議事に関係のない質問や発言がなされた場合(質問①)

 上記のとおり、株主からの質問や発言については、「議事の経過」に当たる場合についてのみ議事録に記載する必要があり、また、記載する場合も、その「要領」の記載で足ります。そのため、株主の発言内容のすべてを記載する必要はありません。したがって、 株主から議事に関係のない質問や発言があった場合には、そもそも「議事の経過」には当たらないので、そのやり取りを含めて一切記載しないということで構いません

 なお、株主による不規則発言についても同様であり、議事に関係しない内容であれば、逐一議事録に記載する必要はありません。ただし、不規則発言を繰り返した株主に対し、議長が退場を命じた場合には、「議事の経過」としてその旨を議事録に記載する必要があると考えます。

同じような質問が繰り返された場合(質問②)

 「議事の経過」については、必ずしもすべての発言内容をそのまま再現して記載する必要はなく、その「要領」を記載すれば足ります。したがって、複数の株主から同じような質問が何度も繰り返されたような場合には、まとめて1つの質問とするなど、適宜要約して記載すれば足ります

株主から議事録に記載するように要求があった場合(質問③)

 株主から「この発言については議事録に残しておいてほしい」との要求があった場合でも、必ずしもそれに従う必要はなく、原則として、その発言内容が法定記載事項(「議事の経過」)に該当するか否かで、議事録への記載の要否を判断すれば足ります

 すなわち、株主の発言内容が「議事の経過」に当たる場合には、株主からの要求があろうとなかろうと、その「要領」を議事録に記載する必要があります。

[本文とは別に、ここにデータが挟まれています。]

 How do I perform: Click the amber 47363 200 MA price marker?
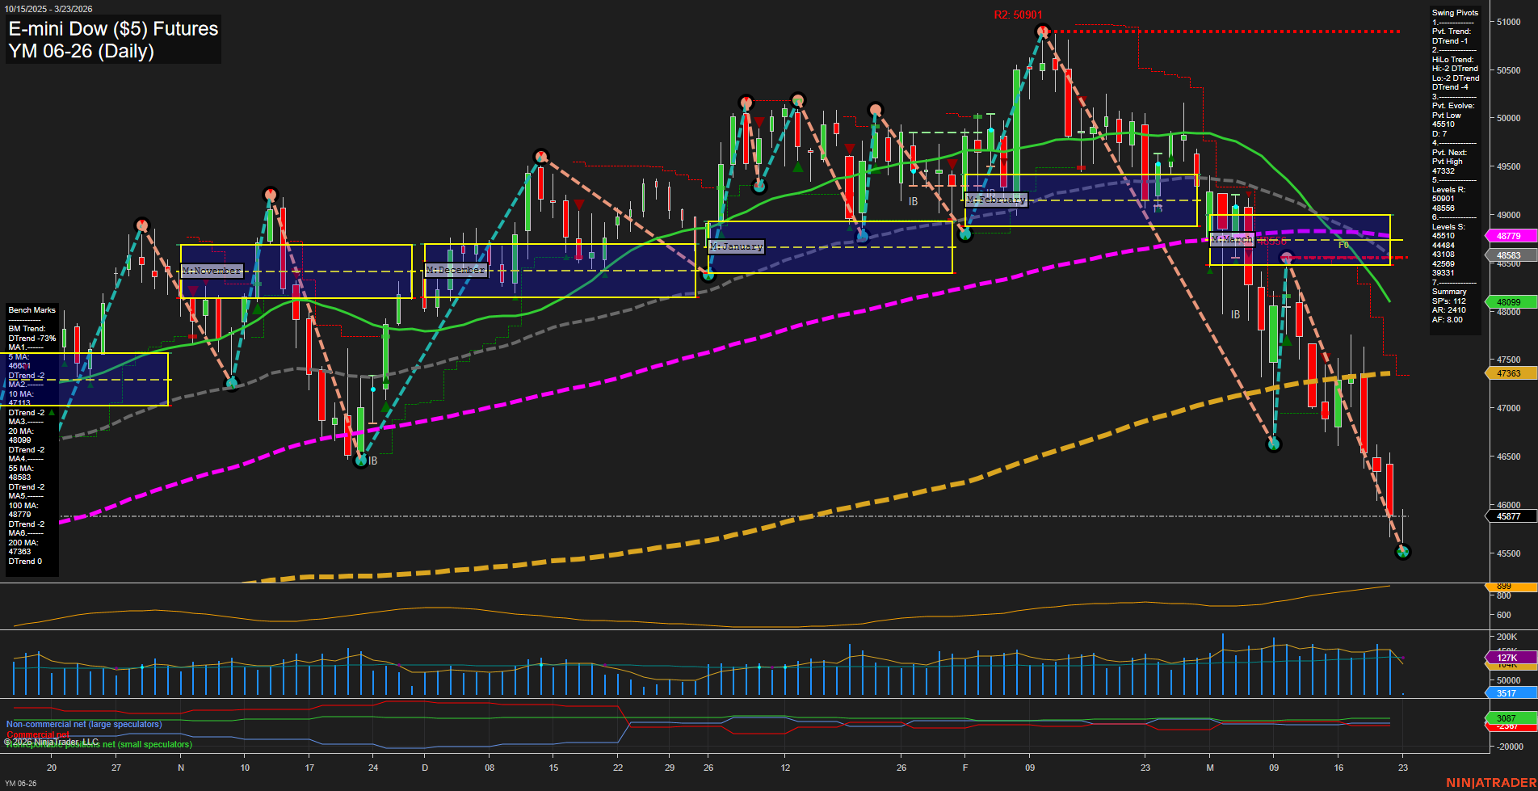point(1509,373)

 これに対し、株主の発言内容が議事に関係のない内容であった場合には、たとえ株主が議事録への記載を要求したとしても、その要求に従う法的な義務はなく、議事録に記載する必要はありません。
 もっとも、こうした株主の発言に関連して、たとえば説明義務をめぐる決議取消訴訟が提起されるなどの問題に発展する可能性がある場合には、紛争防止の観点から、あえて議事録に記載しておくという対応も考えられるでしょう。

発言した株主や役員の名前について(質問④)

 法律上、議事録への記載が求められる事項は、あくまで「議事の経過の要領」ですので、議事の経過が分かる程度の記載がなされればよく、必ずしも発言者の名前まで記載することは必要でないと解されます。もっとも、各社の任意の判断として、議事経過の記録の必要性から、質問者を特定するためにあえて株主の名前を記載する場合もありますし、名前の代わりに出席票番号を記載する場合もあります。
 また、質問に対して回答を行った役員については、株主総会における説明義務や善管注意義務の履行を証拠化するという観点から、あえて名前を明記しておくという考え方もあります。